[Opening Dataset extract section]

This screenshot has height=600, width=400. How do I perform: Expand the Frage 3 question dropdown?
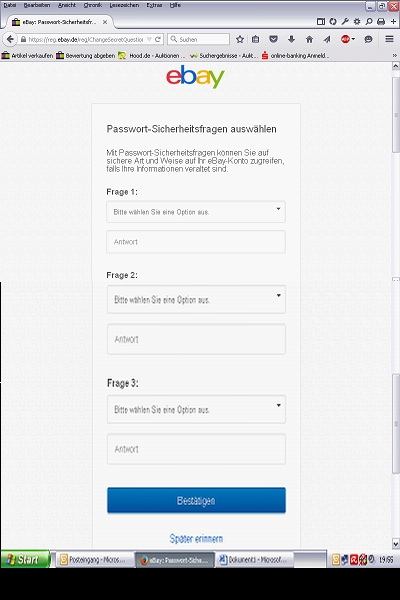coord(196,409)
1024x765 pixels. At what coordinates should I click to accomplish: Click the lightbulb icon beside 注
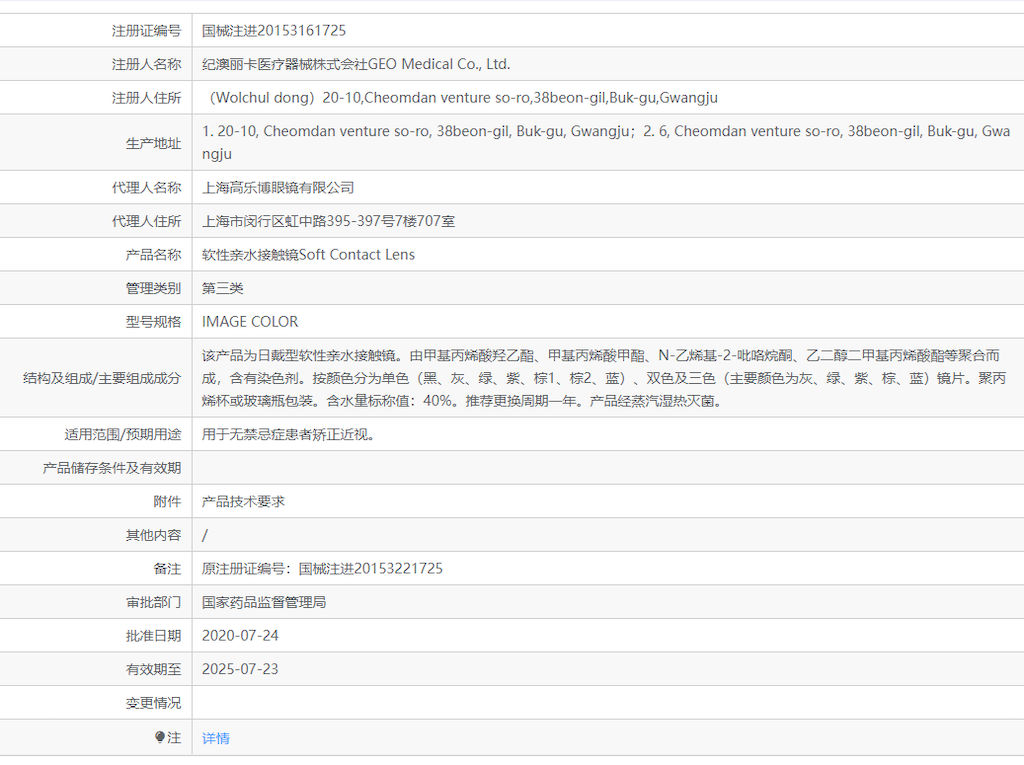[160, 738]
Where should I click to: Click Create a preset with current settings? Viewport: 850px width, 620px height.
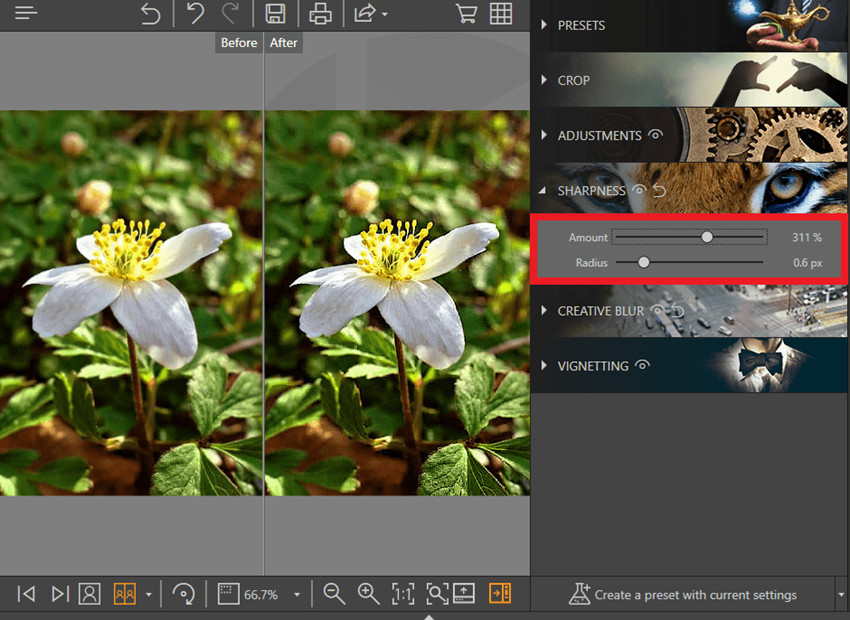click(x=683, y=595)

[Closing Dataset extract section]
[Opening Dataset extract section]

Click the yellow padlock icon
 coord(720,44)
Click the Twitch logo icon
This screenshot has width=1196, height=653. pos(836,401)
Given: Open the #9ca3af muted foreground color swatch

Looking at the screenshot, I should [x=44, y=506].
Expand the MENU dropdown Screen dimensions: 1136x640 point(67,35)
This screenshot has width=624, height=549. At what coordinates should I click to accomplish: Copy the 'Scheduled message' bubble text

[Closing Dataset extract section]
[Opening Dataset extract section]

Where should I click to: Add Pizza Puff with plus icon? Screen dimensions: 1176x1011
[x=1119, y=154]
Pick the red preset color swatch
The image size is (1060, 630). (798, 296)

[Closing Dataset extract section]

Taking the entries above, print exactly the lines starting at the line with "Given: Open the" and ending at the line with "This screenshot has width=624, height=549.", both included.

**Response to this task**
Given: Open the #9ca3af muted foreground color swatch

Looking at the screenshot, I should [x=44, y=506].
Expand the MENU dropdown Screen dimensions: 1136x640 point(67,35)
This screenshot has width=624, height=549. At what coordinates should I click to accomplish: Copy the 'Scheduled message' bubble text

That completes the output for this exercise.